The new Permit “strictly prohibits” routine flaring. Flaring is only allowed during commissioning, start-up and special circumstances.

Among other notable conditions, the new Permit ensures that ExxonMobil Guyana is solely liable for all costs associated with “clean up, restoration and compensation for any pollution damage which may occur as a consequence of the project.”

The oil major would also be required to have “Financial Assurance” including a combination of Insurance that must cover “well control, and/or clean up and third-party liability on terms that are market standard for the type of coverage.” Further, a Parent Company/Affiliate Guarantee Agreement is also required that indemnifies and keeps indemnified the EPA and the government if ExxonMobil Guyana “fails to meet their environmental obligations” outlined in the permit.

“Further, the financial assurance provided must be guided by an estimate of the sum of the reasonably credible costs, expenses, and liabilities that may arise from any breaches of this permit. Liabilities are considered to include costs associated with responding to an incident, clean-up and remediation and monitoring,” the EPA outlined.

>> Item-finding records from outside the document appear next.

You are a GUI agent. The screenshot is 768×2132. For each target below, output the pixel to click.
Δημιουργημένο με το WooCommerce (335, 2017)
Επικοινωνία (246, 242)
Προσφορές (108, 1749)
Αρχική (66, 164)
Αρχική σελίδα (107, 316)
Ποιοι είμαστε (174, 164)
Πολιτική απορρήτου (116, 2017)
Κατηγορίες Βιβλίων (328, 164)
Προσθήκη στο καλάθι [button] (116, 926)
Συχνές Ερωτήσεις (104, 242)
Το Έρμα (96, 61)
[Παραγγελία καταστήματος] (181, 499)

Further, the Agency said that the Permit makes provision for the targeted monitoring of the effects of “effluent discharges” from the Liza 1 Project. These include but are not limited to produced water, bilge water, cooling water and grey water.

“The Permit requires the submission of the effects of these discharges every six (6) months. Further, [Esso Exploration and Production Guyana Limited] is required to submit safety case information, including a Risk Assessment prior to the drilling and development of wells,” the release noted.

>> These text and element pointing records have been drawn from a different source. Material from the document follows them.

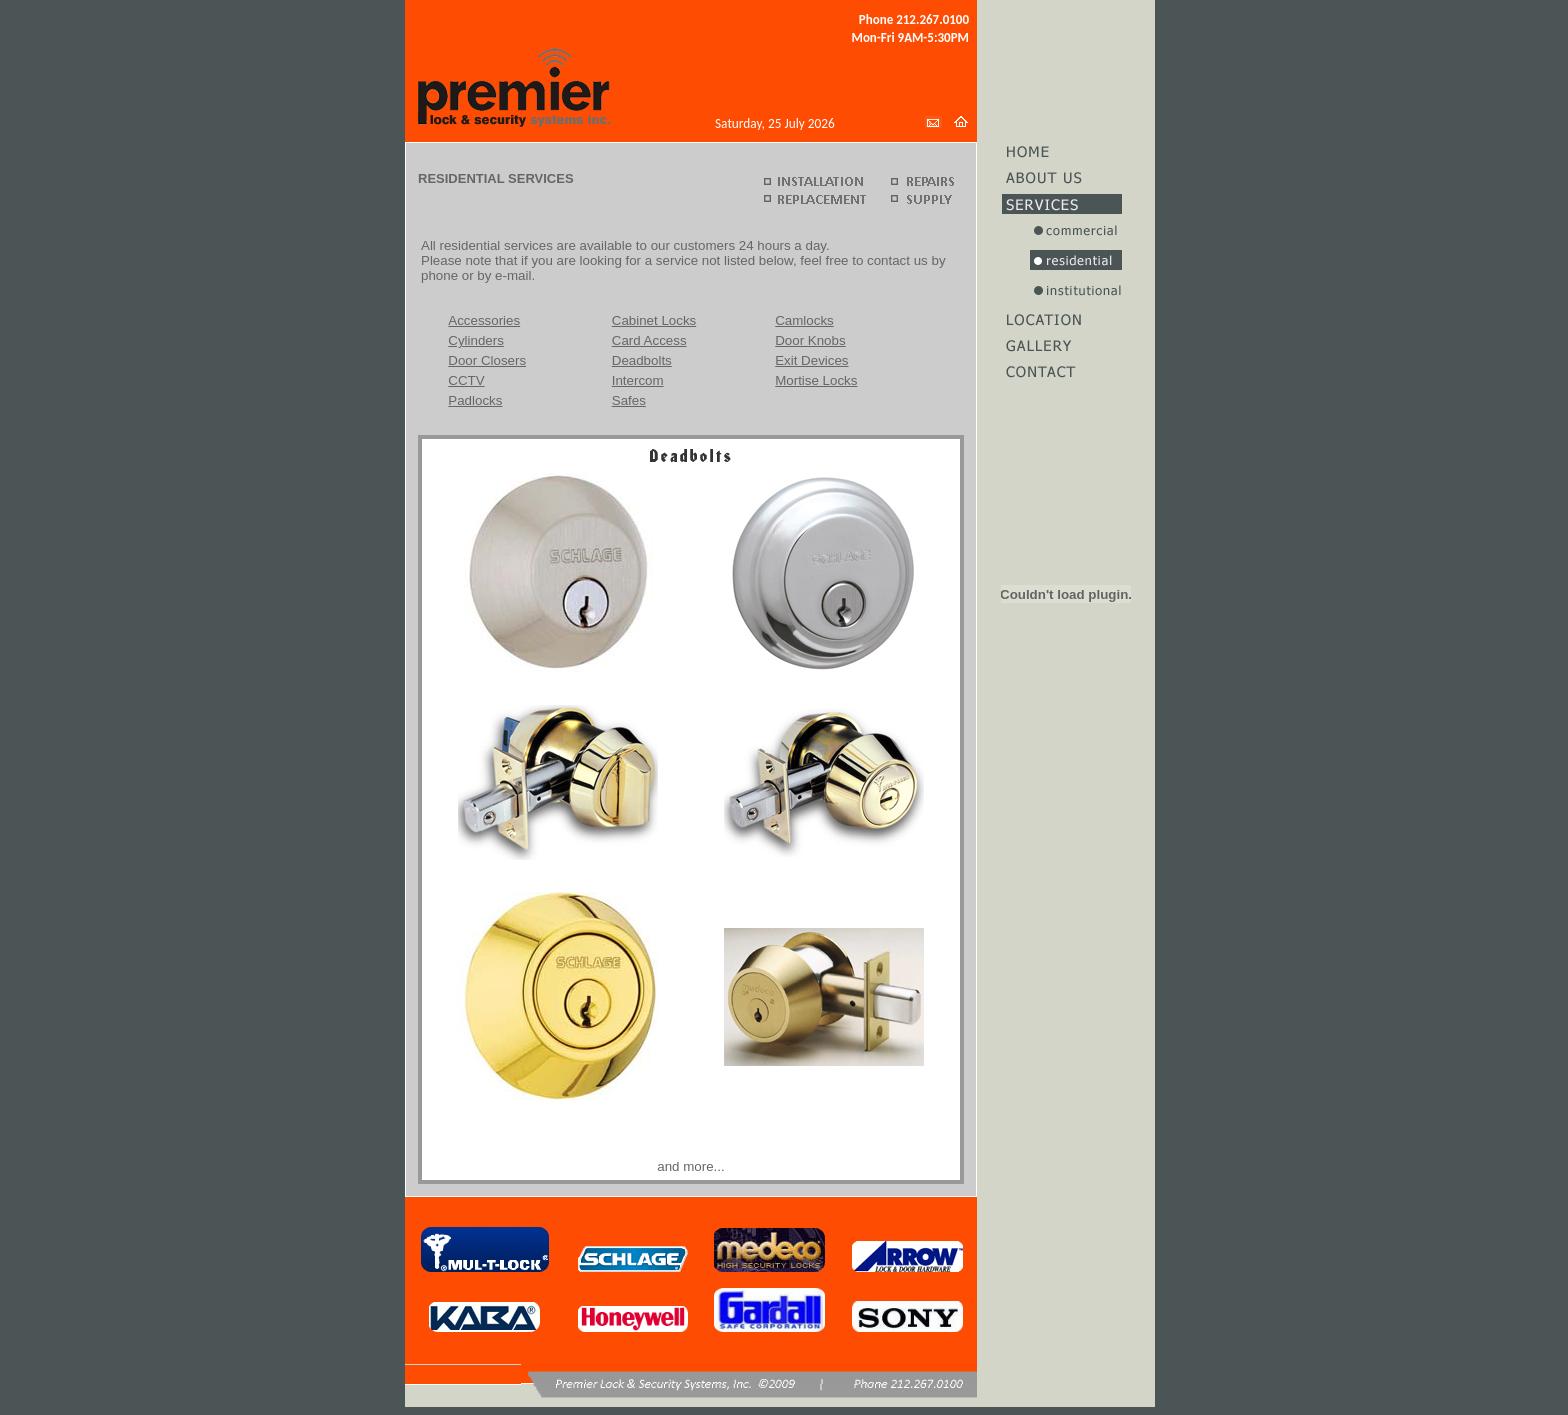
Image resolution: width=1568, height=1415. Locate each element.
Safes (629, 400)
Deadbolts (642, 360)
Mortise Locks (816, 380)
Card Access (649, 340)
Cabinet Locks (654, 320)
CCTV (466, 380)
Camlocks (804, 320)
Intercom (638, 380)
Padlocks (475, 400)
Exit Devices (811, 360)
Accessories (484, 320)
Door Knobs (810, 340)
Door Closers (487, 360)
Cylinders (476, 340)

Additionally, ExxonMobil is enjoined to establish and maintain a “Grievance Mechanism” in-keeping with the World Bank’s Approach to Grievance Redress in projects. This is to ensure that complaints from individuals and communities who may be affected by the project are received and addressed.

“There is a requirement for reporting the same and what actions were taken to address the grievances to the EPA,” the Agency added.

ExxonMobil Guyana already has a Community Grievance Mechanism in place. It allows the company to “continuously improve project performance” and to demonstrate its commitment to meaningful stakeholder engagement and “respect for Guyanese opinions and concerns.”

The Liza Phase 1 operation achieved first oil in December 2019 with nameplate capacity of 120,000 barrels of oil per day. Its production capacity has since been upped to 140,000 barrels of oil per day.